**Dataset**
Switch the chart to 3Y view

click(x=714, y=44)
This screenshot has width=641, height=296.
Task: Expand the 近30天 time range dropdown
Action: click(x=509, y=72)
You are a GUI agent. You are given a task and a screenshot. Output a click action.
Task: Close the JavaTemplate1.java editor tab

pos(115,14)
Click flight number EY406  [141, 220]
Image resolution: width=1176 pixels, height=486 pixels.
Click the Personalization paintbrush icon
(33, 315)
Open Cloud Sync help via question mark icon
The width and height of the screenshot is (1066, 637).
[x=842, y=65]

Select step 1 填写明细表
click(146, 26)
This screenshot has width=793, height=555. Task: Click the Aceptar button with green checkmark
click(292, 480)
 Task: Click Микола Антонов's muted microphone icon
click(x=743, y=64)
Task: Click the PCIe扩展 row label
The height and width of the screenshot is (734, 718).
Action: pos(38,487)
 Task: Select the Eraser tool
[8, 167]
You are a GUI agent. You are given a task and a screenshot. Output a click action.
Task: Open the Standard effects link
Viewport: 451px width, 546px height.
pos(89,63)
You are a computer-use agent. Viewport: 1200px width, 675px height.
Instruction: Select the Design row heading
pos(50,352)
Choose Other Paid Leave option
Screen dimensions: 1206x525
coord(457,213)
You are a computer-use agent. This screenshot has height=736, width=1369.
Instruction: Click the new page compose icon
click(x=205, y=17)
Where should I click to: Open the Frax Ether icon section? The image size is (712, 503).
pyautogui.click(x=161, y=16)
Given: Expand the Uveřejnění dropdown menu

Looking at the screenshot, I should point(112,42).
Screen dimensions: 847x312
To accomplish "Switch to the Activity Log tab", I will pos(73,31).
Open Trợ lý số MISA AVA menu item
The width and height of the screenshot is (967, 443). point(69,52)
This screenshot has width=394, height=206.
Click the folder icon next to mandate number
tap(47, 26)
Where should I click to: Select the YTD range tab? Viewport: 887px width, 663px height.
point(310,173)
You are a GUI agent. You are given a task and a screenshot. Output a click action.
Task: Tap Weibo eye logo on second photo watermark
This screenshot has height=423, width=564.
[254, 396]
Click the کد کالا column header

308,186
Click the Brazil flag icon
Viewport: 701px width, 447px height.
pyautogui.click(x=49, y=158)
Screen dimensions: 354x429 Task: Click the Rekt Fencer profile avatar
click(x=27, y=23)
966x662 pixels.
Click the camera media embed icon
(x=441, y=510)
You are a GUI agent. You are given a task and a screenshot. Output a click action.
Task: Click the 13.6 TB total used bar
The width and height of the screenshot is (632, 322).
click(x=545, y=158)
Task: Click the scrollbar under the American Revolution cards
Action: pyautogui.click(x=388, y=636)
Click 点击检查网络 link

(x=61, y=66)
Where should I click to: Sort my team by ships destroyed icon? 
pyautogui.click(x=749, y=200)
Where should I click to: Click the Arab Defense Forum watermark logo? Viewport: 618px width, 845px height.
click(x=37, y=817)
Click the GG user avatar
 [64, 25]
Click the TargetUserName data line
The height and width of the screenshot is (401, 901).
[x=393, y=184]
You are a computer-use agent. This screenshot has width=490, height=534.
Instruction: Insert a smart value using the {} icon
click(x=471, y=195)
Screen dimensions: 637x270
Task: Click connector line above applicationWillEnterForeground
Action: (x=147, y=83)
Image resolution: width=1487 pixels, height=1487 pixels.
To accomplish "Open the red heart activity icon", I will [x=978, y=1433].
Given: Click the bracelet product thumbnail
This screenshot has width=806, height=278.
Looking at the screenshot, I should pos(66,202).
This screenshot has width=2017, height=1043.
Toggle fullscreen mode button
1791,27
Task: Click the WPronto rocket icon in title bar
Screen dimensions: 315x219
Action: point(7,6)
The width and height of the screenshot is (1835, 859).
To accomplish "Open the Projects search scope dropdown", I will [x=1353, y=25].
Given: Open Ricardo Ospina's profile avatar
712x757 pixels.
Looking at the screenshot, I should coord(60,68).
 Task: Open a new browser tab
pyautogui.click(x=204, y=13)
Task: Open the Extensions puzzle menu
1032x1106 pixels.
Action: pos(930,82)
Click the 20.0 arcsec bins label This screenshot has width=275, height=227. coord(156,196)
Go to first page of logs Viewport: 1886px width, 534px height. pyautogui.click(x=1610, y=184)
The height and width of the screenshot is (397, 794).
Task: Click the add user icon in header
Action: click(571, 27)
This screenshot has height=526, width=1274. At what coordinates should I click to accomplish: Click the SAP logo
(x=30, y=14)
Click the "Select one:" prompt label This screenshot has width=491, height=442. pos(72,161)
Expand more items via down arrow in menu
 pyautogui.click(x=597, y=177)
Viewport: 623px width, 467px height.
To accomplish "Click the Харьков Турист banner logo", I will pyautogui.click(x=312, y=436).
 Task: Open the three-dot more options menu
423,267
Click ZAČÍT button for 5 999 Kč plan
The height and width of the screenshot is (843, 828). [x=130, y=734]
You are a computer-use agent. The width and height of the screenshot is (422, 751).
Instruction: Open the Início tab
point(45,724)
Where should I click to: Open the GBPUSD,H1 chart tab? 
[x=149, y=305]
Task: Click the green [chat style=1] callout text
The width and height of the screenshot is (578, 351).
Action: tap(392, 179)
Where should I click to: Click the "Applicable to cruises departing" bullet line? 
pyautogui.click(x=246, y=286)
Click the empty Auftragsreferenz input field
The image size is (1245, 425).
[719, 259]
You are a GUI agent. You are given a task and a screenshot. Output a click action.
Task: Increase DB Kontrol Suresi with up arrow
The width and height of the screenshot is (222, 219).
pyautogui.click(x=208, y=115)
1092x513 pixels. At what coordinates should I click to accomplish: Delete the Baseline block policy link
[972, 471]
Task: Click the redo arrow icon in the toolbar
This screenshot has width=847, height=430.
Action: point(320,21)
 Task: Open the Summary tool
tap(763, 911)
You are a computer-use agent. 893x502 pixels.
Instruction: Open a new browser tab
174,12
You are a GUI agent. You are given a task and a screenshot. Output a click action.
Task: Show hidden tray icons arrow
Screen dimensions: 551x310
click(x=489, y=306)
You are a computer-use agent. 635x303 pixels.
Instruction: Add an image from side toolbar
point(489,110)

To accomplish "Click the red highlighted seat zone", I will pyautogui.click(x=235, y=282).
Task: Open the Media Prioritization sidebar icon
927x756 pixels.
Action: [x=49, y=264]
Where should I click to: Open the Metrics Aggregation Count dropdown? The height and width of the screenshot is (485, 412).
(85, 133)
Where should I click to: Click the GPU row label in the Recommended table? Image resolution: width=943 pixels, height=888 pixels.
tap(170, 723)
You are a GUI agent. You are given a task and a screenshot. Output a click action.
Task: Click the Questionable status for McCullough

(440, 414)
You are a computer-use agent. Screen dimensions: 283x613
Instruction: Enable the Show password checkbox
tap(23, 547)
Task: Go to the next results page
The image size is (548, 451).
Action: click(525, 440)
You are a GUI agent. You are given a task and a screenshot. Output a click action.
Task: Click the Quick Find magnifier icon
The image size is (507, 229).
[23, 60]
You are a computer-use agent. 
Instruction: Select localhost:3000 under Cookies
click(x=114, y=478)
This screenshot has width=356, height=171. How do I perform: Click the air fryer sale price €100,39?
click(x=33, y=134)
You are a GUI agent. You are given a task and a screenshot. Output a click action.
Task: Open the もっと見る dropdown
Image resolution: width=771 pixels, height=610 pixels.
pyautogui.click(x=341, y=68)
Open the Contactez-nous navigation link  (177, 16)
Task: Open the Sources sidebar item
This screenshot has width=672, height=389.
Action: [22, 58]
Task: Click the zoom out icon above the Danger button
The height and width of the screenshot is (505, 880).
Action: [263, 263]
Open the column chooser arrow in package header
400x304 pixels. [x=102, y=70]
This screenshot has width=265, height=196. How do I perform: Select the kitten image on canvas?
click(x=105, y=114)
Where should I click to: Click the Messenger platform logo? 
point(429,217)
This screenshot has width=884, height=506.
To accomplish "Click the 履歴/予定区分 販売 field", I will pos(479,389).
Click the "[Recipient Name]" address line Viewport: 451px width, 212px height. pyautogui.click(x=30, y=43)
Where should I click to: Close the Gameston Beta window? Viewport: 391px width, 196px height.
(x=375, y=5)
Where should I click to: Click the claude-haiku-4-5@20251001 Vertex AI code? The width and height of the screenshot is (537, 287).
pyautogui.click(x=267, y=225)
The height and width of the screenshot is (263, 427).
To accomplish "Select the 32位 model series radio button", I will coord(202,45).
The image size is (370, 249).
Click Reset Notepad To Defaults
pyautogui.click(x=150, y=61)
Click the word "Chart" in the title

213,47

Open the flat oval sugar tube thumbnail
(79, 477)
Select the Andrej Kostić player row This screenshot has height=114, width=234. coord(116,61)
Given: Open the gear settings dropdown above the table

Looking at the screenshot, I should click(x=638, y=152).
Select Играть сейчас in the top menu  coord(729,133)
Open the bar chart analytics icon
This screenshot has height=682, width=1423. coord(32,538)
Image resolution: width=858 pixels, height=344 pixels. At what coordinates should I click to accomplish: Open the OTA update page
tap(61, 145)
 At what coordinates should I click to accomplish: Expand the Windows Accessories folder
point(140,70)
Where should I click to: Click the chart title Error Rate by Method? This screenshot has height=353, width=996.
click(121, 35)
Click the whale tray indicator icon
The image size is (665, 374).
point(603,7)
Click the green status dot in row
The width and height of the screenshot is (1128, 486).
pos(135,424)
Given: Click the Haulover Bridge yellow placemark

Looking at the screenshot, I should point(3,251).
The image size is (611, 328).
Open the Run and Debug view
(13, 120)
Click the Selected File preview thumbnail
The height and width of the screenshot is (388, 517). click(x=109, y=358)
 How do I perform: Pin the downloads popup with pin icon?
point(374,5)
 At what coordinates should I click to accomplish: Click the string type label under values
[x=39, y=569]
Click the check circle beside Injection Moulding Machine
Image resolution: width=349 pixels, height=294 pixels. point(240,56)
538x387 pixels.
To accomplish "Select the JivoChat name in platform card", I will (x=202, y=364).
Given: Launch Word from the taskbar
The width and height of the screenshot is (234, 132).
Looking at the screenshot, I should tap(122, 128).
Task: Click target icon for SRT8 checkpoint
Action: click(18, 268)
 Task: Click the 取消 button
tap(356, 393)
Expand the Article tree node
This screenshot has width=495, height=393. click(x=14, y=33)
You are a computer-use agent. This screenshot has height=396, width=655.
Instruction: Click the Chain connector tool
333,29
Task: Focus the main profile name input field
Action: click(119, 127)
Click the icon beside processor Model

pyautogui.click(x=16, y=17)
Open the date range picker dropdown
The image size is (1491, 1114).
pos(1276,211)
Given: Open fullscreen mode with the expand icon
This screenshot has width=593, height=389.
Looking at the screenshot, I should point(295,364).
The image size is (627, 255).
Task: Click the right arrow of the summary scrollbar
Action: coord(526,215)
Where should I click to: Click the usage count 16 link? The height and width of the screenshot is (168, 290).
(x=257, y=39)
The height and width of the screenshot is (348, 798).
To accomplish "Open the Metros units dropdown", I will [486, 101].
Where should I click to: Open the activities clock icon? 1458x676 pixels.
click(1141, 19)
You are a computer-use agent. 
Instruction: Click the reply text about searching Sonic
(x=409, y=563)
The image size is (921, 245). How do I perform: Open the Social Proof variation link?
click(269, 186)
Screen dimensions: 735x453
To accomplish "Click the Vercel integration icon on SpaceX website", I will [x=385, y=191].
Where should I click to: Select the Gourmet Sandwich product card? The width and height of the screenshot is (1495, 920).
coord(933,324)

**What is needed**
The answer must be a single number: the count of lines above that contain the word "tray".

**Response to the exercise**
2